This article explains three questions: 1 How to pass parameters to the map and reduce functions when writing a mapreduce program using Java. 2 How to use streaming to write a mapreduce program (c + +, Shell, Python), how to map, reduce scriptPassing Parameters。 3 How to use streaming to write a mapreduce program (c + +, Shell, Python), how to map, reduce scriptpass a file or folder。 (1) Streaming load local single file (2) streaming load local multiple files (3) streaming load local directory (4) streaming programming in the MapReduce script read HDFs file (5) streaming read the HDFs directory in the MapReduce script when programming
1. How to pass parameters to the map, reduce function when writing a mapreduce program in Java
I started to pass it in the following way.
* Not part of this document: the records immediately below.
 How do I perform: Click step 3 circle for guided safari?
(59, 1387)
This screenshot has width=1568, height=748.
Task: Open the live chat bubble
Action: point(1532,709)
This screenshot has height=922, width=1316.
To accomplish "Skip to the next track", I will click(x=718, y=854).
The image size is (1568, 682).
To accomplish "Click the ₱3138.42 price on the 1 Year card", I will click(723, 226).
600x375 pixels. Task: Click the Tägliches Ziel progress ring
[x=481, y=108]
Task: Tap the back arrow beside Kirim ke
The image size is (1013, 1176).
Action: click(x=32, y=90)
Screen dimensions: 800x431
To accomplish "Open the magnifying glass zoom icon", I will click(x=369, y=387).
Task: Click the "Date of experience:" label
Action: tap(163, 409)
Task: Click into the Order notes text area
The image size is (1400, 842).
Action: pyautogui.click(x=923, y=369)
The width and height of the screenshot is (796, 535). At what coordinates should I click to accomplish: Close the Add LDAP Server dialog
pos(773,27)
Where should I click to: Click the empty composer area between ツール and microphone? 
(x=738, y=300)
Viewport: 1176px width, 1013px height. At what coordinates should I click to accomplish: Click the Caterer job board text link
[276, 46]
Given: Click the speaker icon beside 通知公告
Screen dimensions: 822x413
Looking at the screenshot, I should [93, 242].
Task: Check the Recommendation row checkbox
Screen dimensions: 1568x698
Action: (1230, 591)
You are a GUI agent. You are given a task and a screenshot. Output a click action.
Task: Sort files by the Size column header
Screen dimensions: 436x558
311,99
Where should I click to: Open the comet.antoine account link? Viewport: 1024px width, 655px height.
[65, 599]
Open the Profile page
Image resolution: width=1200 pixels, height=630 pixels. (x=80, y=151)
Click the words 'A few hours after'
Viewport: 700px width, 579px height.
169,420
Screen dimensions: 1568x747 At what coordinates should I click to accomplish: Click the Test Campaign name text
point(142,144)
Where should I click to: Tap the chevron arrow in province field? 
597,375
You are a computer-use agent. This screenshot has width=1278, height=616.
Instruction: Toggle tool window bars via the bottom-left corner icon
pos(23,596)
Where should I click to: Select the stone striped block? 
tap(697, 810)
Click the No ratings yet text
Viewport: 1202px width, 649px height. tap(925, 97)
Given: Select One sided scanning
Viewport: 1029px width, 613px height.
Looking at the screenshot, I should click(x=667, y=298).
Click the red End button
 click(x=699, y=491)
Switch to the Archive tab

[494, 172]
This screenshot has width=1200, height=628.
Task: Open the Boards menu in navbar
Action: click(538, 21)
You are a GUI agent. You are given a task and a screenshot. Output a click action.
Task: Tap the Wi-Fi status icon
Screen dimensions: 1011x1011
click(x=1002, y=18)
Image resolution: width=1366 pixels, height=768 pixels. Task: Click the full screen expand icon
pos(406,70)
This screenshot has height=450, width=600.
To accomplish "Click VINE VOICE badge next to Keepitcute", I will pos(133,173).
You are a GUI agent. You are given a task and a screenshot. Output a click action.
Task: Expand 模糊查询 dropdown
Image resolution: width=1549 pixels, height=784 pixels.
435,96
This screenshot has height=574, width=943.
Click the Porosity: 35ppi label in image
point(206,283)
Declare two static variables in the main class and assign a value to the variable in the main function, trying to get the value of the variable in the map and reduce functions. The code structure is similar to the following:
Commit to cluster run found in the map and reduce functions, the value of the static variable Maxscore is always the initial 1. The attempt was made to assign a value to the variable in the static section of the main class (because the code in the static area was executed first than the code in main), which is still unsuccessful, and the value of Maxscore is always initial 1. Run the above code on a single machine Hadoop, the result is normal, the value of the variable can be obtained in the map function. Thinking is the reason: After submitting the job to the Hadoop cluster, the Mapper class and the Reducer class go to each tasktracker to run, independent from the main class, and not interactive. Therefore, the method of passing parameters to map and reduce functions is naïve. It is possible to think of other methods such as writing parameters to the HDFs file and then reading the file in the Run method of the mapper and reducer classes and reading the values to the appropriate variables, but the method is more complex and the code is as follows:
Although the above method is available, but is not a regular method, the following is a common method: (1) passing parameters through the Configuration call the set method in the main function setting parameters, for example:
In Mapper, you get the configuration of the current job and get parameters, such as:
Note: Context is useful to get a lot of information about the current job, such as getting the task ID above. (2) Using Org.apache.hadoop.io.DefaultStringifier class
Example:
In main:
Configuration conf = new configuration ();
Text Maxscore = new text ("12989");
Defaultstringifier.store (conf, Maxscore, "Maxscore");
In this way, the text object maxscore is stored in the Conf object with "Maxscore" as the key, and then the load method is called in the map and reduce functions to read the object.
Mapper Get:
Configuration conf = context.getconfiguration ()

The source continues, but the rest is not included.